Vudalı, grip aşısının her yıl Ekim ayında önerildiğini, ancak eğer aşı yapılmadıysa en kısa sürede aşı olunmasını tavsiye ederek, aşı yapıldıktan sonra 14 gün içerisinde hastalıktan korumaya başlandığını ifade etti.
Gribin tedavisinin olduğunu ancak sadece riskli gruptaki kişilere tedavi başlandığını ifade eden Vudalı, “65 yaş üstü, kronik hastalığı olanlar (astım, kalp hastalığı ve şeker hastalığı) veya gebe olanlarda yüksek risk sebebi ile tedaviye hemen başlanmalıdır. Eğer 65 yaş üstünde veya ek hastalığınız mevcutsa tedavi için mutlaka doktorunuza başvurunuz” dedi.

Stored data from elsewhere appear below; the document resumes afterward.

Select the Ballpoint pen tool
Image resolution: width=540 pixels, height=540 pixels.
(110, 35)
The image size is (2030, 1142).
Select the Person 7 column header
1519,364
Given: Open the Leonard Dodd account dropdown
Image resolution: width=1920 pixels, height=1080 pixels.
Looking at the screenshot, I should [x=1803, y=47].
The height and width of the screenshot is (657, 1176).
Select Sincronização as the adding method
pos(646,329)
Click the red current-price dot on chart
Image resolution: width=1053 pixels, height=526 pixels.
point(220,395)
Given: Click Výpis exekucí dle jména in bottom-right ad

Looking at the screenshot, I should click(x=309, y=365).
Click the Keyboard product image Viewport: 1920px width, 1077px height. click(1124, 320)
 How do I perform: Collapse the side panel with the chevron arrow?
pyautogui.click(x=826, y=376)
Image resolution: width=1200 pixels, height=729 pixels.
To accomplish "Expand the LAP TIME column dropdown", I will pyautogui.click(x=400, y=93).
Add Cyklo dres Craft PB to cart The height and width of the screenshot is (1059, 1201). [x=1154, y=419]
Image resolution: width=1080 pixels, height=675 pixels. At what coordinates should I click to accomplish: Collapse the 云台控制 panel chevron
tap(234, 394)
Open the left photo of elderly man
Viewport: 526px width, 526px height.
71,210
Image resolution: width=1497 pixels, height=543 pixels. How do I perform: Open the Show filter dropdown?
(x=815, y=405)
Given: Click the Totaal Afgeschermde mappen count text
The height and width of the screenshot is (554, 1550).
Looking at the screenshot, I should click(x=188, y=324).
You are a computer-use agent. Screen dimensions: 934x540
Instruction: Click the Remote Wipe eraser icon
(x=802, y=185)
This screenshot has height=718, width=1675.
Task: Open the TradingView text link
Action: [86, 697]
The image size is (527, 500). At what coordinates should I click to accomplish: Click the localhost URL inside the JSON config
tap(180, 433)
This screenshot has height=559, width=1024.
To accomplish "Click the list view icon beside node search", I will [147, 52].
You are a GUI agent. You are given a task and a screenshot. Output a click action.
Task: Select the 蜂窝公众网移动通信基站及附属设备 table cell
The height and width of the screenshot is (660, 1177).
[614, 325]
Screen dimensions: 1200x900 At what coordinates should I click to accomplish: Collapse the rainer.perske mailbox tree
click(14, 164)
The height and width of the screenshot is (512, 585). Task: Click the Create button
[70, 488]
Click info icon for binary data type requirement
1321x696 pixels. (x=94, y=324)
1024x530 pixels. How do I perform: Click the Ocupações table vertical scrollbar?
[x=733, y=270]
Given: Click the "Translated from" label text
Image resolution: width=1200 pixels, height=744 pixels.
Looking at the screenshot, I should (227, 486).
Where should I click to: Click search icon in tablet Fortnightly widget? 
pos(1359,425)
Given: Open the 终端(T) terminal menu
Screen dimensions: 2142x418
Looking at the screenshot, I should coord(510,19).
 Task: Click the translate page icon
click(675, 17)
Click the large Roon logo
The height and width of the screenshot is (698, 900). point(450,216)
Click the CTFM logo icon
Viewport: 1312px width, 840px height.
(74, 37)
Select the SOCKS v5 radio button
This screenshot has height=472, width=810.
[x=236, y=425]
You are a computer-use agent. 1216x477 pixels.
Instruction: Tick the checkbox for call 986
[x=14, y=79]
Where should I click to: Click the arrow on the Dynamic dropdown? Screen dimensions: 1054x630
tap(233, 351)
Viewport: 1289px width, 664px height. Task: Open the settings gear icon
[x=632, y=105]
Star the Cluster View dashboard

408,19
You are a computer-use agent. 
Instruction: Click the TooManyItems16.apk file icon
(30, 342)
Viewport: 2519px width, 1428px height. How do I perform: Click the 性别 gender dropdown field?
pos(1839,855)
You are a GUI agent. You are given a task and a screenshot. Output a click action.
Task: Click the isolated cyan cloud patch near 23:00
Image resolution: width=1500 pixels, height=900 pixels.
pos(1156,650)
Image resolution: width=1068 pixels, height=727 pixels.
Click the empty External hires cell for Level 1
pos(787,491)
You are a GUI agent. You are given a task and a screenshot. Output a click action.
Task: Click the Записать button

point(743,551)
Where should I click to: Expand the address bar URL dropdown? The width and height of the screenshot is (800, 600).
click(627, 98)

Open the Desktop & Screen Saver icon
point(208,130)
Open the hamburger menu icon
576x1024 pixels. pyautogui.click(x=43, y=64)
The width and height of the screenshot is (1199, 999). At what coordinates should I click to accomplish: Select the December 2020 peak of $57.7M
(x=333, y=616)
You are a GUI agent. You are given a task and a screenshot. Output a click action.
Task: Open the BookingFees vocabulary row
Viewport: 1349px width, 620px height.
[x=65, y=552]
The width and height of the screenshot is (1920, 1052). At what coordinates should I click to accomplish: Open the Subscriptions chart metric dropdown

Gribin bulaşmasının bazı önlemlerle virüsün toplum içerisindeki sirkülasyonunun sınırlandırılabileceğini belirten Vudalı, örnek olarak hasta kişi ile yakın temastan kaçınmak (öpüşmek, tokalaşmak), öksürürken ve hapşırırken ağızı mendil ile kapatmak, kalabalık ortamlardan uzak durmak, hastalık durumunda okulla veya iş yerine gitmemek, elleri sık sık sabun ve su ile yıkamak, eller ile yüze dokunmamanın gösterilebildiğini kaydetti.